A infeliz mãe em todas as vezes compareceu e repetiu o seu discurso, para os outros jurados, vez que não se pode repetir os jurados no mesmo caso.

Todas as vezes, os jurados acataram o clamor da mãe. Restou, enfim, livre da acusação o réu. Absolvido pelo Estado.

Contudo, não se fez absolvido por sua própria consciência.

Chegou-me a lamentável notícia. O irmão ofensor havia se suicidado.

Pensei imediatamente na redobrada dor daquela miserável mãe. Perdera os dois filhos e ainda lhe restaria a dúvida de que, se não tivesse interferido diretamente, talvez cumprindo a pena, o remorso do ofensor pudesse ser aliviado.

Concretamente o que não conseguira o filho sobrevivente foi explicar a si mesmo o efeito de seu gesto impensado. O suicídio foi o modo extremo de confessar seu amor ao irmão. De firmar o seu arrependimento. De enfrentar o remorso.

Pois é, meus prezados.

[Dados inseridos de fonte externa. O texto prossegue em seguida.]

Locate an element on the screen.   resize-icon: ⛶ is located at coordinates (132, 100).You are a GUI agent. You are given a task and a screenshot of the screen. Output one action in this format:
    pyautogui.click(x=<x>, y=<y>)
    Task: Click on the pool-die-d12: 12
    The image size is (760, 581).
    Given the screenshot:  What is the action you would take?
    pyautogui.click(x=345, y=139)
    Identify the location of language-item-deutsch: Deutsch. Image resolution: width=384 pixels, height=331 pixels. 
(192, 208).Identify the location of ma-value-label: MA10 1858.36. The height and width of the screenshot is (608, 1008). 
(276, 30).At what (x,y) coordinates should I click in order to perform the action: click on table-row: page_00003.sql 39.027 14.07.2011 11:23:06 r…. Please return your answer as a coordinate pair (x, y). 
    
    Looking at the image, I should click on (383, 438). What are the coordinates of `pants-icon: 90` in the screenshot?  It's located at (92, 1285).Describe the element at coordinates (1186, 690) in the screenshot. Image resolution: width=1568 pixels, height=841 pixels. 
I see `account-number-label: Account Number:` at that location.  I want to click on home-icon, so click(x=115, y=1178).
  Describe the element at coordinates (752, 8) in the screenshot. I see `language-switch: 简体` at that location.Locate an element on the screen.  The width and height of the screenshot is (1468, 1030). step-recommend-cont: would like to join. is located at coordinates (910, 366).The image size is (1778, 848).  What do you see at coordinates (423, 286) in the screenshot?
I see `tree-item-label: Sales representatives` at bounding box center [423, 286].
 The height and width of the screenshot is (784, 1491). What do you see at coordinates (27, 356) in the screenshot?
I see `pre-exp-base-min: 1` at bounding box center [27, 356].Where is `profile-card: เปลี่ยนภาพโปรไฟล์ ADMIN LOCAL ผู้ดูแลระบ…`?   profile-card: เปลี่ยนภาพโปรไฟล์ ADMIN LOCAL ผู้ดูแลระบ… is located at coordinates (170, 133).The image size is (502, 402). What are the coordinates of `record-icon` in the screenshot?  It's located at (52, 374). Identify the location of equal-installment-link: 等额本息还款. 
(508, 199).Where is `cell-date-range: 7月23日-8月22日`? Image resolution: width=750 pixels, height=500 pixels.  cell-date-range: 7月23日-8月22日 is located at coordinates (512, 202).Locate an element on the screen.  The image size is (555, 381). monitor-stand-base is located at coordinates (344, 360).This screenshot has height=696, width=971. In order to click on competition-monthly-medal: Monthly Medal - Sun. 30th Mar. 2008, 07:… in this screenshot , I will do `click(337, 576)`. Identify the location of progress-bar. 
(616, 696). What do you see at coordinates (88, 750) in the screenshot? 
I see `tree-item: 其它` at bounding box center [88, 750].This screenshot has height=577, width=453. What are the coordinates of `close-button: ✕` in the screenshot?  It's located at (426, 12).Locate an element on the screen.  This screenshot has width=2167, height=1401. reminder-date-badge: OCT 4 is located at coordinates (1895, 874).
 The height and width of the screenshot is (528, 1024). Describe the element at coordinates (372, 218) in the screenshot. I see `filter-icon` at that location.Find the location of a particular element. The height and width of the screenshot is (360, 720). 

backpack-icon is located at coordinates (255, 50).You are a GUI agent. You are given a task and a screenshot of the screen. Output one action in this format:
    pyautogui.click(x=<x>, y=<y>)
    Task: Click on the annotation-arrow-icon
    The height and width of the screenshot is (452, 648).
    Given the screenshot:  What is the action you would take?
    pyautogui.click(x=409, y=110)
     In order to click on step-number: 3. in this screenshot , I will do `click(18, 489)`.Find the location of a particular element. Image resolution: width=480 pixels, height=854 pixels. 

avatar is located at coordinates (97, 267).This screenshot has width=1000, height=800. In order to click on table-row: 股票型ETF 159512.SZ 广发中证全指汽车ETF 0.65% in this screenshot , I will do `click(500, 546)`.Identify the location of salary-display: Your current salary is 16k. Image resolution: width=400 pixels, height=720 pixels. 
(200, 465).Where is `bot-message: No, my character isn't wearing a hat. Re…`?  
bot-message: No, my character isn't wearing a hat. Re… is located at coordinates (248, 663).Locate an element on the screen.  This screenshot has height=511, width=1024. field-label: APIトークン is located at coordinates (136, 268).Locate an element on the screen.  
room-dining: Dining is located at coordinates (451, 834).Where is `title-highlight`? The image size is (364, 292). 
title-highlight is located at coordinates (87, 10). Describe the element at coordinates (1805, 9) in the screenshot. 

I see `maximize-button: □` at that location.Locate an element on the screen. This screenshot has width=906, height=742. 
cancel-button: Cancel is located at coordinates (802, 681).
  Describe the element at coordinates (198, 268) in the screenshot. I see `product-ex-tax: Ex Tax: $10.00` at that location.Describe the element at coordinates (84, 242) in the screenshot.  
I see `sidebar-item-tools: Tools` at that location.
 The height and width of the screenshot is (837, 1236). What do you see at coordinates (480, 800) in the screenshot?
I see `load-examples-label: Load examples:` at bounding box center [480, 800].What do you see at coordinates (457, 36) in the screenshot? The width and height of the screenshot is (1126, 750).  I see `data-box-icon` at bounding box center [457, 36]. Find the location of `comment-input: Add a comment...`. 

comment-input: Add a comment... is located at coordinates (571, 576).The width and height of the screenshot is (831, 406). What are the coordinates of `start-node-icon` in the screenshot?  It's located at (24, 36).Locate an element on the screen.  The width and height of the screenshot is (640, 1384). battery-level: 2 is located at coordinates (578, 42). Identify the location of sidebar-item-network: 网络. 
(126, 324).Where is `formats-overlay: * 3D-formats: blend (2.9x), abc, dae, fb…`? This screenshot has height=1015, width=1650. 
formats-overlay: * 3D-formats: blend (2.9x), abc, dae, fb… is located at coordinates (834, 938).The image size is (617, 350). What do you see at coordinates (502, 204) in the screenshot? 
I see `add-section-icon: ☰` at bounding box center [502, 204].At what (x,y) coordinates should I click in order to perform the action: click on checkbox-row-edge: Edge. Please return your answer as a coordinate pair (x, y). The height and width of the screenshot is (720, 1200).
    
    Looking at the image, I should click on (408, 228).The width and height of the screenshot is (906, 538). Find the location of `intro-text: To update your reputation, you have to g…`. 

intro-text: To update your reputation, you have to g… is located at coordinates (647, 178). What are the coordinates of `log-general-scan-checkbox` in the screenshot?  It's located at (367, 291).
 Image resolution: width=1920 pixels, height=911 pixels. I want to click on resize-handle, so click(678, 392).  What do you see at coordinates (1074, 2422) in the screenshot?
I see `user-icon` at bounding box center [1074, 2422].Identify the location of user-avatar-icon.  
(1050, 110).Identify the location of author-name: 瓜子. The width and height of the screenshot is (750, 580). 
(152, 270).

Ter cuidado com os atos é sempre medida relevante, especialmente quando nos vemos em confronto bélico com nossos entes queridos, amados, estimados, companheiros dessa breve vida. Relevar, dialogar, esperar outro momento para levar o assunto a bom termo é por demais valioso. Às vezes, os defeitos que temos e que dos outros vemos existem não para ofensas rigorosas, mas para ponderações. Afinal, estamos próximos para ajudar e sermos ajudados, compreender e sermos compreendidos. Não adianta simplesmente cobrar a perfeição ou imaginar externá-la. Perfeição aqui neste plano não há. 

Excesso de proteção também pode não ser sadio, não permite robustecer a força interna necessária para o desenvolvimento pessoal, moral e espiritual.

Portanto, sendo todos nós imperfeitos, fiquemos atentos.